::: Data for processing

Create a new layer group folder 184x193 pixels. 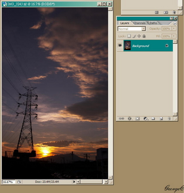click(153, 118)
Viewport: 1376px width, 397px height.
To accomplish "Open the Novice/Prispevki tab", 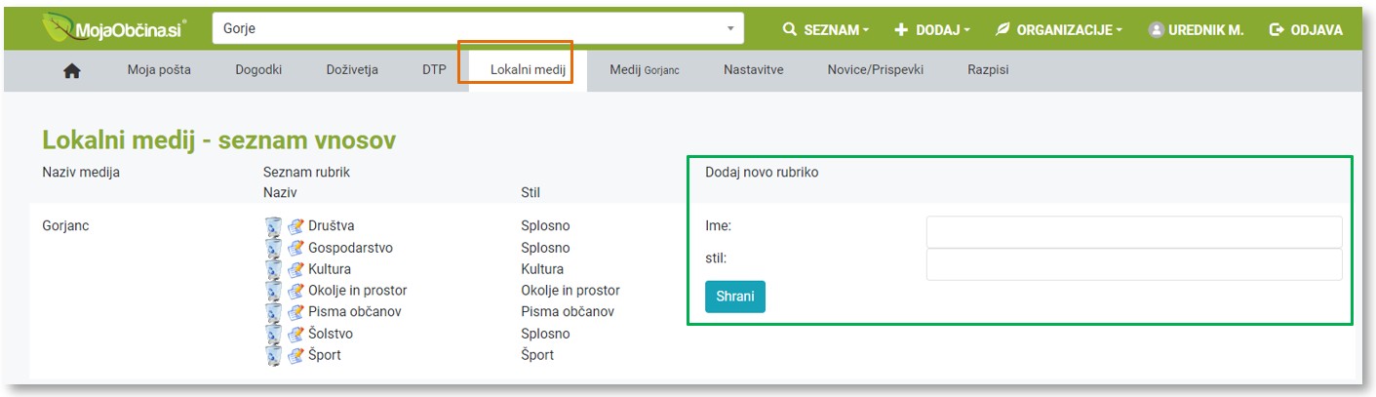I will pyautogui.click(x=875, y=70).
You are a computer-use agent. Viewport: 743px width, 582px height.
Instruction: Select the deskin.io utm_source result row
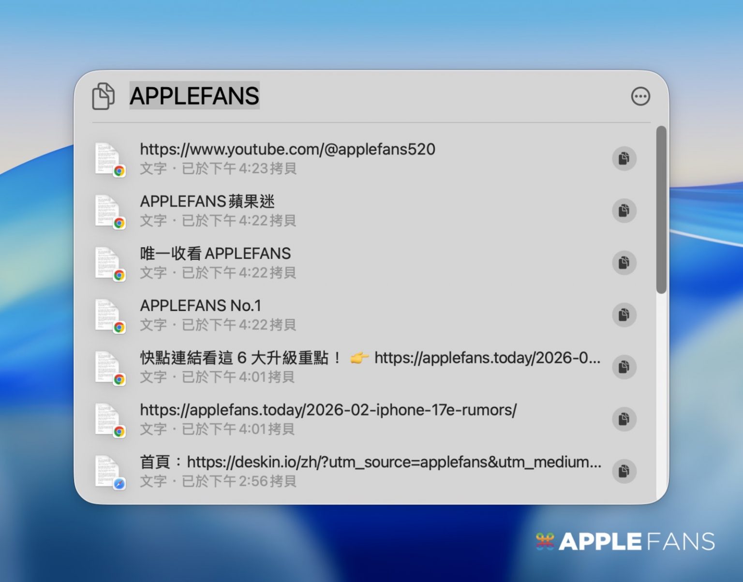click(x=370, y=463)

::::::

# [Aim of the task]
Arrange the stretch from the line containing "You are a computer-use" through the end of the items, both ends included, as a Markdown table with the columns Row and Text, one row per nonblank line. Leave the pictures out of the table.

# [Right answer]
| Row | Text |
|---|---|
| 1 | You are a computer-use agent. Viewport: 743px width, 582px height. |
| 2 | Instruction: Select the deskin.io utm_source result row |
| 3 | click(x=370, y=463) |